___ Selected passage

However, the molecular pump described in the Japanese Patent Application Publication No. 2004-278500 requires a modification of a structure, such as forming plate-shaped fins on the surfaces of the stationary blades.

Japanese Patent Application Publication No. 2003-184785 discloses a vacuum pump in which an inert gas flows between the inner circumference surface of the rotor and the stator column, which faces the inner circumference surface of the rotor.

The vacuum pump of the Japanese Patent Application Publication No. 2003-184785 does not require a modification of the structure of the stationary blades or the material or structure of the rotor blades, for example. However, with this vacuum pump, the flow of inert gas between the inner circumference surface of the rotor and the stator column is laminar, so that the efficient heat dissipation of the rotor through the convective heat transfer of the inert gas cannot be achieved.

The discussion above is merely provided for general background information and is not intended to be used as an aid in determining the scope of the claimed subject matter. The claimed subject matter is not limited to implementations that solve any or all disadvantages noted in the background.

SUMMARY

To solve the above problems, it is an objective of the present invention to provide a vacuum pump and a vacuum pump component that achieve the efficient heat dissipation of the rotor without changing the material or structure of stator blades or rotor blades.

To achieve the above objective, the invention according to claim 1 provides a vacuum pump including a casing having an inlet port and an outlet port and a rotor configured to rotate in the casing, the vacuum pump being configured to exhaust gas from the inlet port to the outlet port by rotation of the rotor, wherein the rotor substantially has a shape of a cylinder, an inert gas flows between an inner circumference surface of the rotor and a fixed portion facing at least a part of the inner circumference surface of the rotor, and a flow-disturbing portion is provided in a flow passage of the inert gas to disturb a flow of the inert gas.

The invention according to claim 2 provides the invention according to claim 1, wherein the flow-disturbing portion includes one or more projecting portions on a circumference surface of the fixed portion or the inner circumference surface of the rotor.

The invention according to claim 3 provides the invention according to claim 2, wherein each projecting portion has a shape of a plate.

The invention according to claim 4 provides the invention according to claim 2 or 3, wherein each projecting portion has a portion that is curved with respect to a direction of the flow of the inert gas.

The invention according to claim 5 provides the invention according to any one of claims 2 to 4, wherein each projecting portion is inclined at a predetermined angle with respect to an axial direction of the circumference surface of the fixed portion or the inner circumference surface of the rotor.

The invention according to claim 6 provides the invention according to any one of claims 2 to 5, wherein the projecting portions are spaced apart from one another in a direction that is inclined at a predetermined angle with respect to an axial direction of the circumference surface of the fixed portion or the inner circumference surface of the rotor.

The invention according to claim 7 provides the invention according to claim 1, wherein the flow-disturbing portion includes one or more recesses in a circumference surface of the fixed portion or the inner circumference surface of the rotor.

The invention according to claim 8 provides the invention according to claim 7, wherein each recess is a groove extending in an axial direction of the circumference surface of the fixed portion or the inner circumference surface of the rotor.

The invention according to claim 9 provides the invention according to claim 7 or 8, wherein each recess is inclined at a predetermined angle with respect to an axial direction of the circumference surface of the fixed portion or the inner circumference surface of the rotor.

______
___ Extracted entries

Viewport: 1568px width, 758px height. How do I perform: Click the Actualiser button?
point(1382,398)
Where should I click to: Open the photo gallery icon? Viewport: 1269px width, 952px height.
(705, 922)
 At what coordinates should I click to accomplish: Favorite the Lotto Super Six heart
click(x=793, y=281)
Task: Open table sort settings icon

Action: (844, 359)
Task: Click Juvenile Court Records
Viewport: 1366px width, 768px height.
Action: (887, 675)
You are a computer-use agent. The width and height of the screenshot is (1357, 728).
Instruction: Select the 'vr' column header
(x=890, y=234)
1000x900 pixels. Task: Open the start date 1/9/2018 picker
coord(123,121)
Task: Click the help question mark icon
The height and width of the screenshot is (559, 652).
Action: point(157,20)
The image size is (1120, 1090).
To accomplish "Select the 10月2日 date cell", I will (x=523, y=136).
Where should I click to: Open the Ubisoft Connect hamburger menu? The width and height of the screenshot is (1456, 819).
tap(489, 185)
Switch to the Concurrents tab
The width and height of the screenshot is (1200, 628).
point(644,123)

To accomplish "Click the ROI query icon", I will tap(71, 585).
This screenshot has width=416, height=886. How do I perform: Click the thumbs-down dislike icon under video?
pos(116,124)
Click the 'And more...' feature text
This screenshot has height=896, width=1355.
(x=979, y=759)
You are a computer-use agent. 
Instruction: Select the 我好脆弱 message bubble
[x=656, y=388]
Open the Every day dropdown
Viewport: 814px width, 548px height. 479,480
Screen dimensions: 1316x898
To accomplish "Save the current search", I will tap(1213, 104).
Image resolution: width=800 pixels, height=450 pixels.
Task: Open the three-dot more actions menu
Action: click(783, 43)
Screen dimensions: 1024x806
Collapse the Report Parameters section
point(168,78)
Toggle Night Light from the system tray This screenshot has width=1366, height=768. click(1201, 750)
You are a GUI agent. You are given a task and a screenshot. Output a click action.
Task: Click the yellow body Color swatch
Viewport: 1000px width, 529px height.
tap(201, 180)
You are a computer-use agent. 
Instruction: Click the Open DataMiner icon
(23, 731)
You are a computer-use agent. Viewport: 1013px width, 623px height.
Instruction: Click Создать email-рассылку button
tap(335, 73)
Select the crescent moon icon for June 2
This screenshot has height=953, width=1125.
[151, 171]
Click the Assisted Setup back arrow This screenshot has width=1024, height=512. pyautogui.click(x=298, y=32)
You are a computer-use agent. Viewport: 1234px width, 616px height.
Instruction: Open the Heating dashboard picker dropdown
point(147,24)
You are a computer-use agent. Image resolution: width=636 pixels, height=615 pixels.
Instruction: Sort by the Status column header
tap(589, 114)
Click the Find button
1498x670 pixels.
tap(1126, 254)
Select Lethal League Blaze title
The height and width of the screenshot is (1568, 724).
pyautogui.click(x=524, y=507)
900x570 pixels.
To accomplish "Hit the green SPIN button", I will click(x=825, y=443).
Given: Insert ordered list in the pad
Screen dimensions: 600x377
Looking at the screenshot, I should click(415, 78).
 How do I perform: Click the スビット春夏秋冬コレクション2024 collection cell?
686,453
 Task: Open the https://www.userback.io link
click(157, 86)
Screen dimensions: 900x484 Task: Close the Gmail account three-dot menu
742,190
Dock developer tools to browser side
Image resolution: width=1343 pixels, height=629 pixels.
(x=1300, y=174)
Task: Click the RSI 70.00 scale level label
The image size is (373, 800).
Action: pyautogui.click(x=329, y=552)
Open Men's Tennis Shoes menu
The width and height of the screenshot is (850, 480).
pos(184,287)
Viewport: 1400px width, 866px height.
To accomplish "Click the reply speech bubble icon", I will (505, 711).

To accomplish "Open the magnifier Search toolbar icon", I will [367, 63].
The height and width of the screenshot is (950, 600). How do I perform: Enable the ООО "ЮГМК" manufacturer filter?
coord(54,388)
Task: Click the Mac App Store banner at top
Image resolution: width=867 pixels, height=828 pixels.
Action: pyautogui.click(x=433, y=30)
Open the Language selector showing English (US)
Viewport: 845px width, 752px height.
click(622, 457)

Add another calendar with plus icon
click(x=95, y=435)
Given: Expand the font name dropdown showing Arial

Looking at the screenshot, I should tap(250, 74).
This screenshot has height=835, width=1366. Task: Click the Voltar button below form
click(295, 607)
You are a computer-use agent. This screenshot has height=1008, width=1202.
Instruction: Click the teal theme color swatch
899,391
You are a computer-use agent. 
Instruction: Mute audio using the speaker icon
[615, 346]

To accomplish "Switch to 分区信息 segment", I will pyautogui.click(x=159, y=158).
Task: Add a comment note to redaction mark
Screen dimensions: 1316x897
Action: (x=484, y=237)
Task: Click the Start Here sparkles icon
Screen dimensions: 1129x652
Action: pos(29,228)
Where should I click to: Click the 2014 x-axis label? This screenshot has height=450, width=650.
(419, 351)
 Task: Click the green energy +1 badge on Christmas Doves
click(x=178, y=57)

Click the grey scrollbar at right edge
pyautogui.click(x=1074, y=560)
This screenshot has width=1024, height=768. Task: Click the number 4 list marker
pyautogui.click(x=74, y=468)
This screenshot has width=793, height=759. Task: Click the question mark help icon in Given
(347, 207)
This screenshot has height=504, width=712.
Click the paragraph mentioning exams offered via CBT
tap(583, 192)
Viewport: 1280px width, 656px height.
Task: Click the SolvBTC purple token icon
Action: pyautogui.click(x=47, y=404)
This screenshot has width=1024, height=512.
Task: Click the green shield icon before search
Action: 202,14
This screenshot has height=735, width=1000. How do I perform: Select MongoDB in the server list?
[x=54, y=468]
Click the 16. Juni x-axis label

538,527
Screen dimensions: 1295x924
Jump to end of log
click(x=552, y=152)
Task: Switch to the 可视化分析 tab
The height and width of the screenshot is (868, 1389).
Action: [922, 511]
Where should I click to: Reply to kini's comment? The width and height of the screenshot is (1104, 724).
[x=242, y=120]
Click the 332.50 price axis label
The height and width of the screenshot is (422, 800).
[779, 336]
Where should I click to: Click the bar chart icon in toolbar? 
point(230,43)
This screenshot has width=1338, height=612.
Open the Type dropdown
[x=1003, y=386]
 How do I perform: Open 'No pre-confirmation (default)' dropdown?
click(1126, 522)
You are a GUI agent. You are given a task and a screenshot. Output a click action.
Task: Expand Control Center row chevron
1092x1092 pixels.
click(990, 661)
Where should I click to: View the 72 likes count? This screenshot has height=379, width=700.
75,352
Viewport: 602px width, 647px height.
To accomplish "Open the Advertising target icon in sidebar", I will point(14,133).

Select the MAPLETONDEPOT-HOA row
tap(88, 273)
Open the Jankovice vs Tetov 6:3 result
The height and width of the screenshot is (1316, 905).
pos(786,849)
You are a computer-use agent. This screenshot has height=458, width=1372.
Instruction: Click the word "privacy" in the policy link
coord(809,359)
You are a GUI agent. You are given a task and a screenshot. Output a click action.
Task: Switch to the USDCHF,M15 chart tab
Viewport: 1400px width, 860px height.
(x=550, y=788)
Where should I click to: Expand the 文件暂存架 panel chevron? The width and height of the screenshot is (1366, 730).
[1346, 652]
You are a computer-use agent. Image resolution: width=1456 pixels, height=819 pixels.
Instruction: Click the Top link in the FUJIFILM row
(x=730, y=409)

______

Tasks to carry out =>
- a) According to the vacuum pump passage, what prevents the vacuum pump of Japanese Patent Application Publication No. 2003-184785 from achieving efficient heat dissipation of the rotor?
- b) Extend the vacuum pump passage, beginning after its final sentence.

Written responses =>
- a) The flow of inert gas between the inner circumference surface of the rotor and the stator column is laminar.

- b)
The invention according to claim 10 provides the invention according to any one of claims 7 to 9, wherein the recesses are spaced apart from one another in a direction that is inclined at a predetermined angle with respect to an axial direction of the circumference surface of the fixed portion or the inner circumference surface of the rotor.

The invention according to claim 11 provides a vacuum pump component to be used in a vacuum pump, wherein the vacuum pump includes a casing having an inlet port and an outlet port and a rotor configured to rotate in the casing, the vacuum pump is configured to exhaust gas from the inlet port to the outlet port by rotation of the rotor, the rotor substantially has a shape of a cylinder, an inert gas flows between an inner circumference surface of the rotor and a fixed portion facing at least a part of the inner circumference surface of the rotor, a flow-disturbing portion is provided in a flow passage of the inert gas to disturb a flow of the inert gas, the vacuum pump component corresponds to the fixed portion, and a circumference surface facing the inner circumference surface of the rotor includes the flow-disturbing portion configured to disturb the flow of the inert gas.

The invention according to claim 12 provides a vacuum pump component to be used in a vacuum pump, wherein the vacuum pump includes a casing having an inlet port and an outlet port and a rotor configured to rotate in the casing, the vacuum pump is configured to exhaust gas from the inlet port to the outlet port by rotation of the rotor, the rotor substantially has a shape of a cylinder, an inert gas flows between an inner circumference surface of the rotor and a fixed portion facing at least a part of the inner circumference surface of the rotor, a flow-disturbing portion is provided in a flow passage of the inert gas to disturb a flow of the inert gas, the vacuum pump component corresponds to the rotor, and the inner circumference surface facing the fixed portion includes the flow-disturbing portion configured to disturb the flow of the inert gas.

According to the present invention, in a vacuum pump including a casing having an inlet port and an outlet port and a rotor that is configured to rotate in the casing to exhaust gas from the inlet port to the outlet port and substantially has the shape of a cylinder, when an inert gas flows between the inner circumference surface of the rotor and a fixed portion that faces at least a part of the inner circumference surface of the rotor to prevent exhaust gas from entering the fixed portion containing electric components, a flow-disturbing portion provided in a flow passage of the inert gas to disturb the flow of the inert gas achieves the efficient heat dissipation of the rotor without changing the material or structure of rotor blades.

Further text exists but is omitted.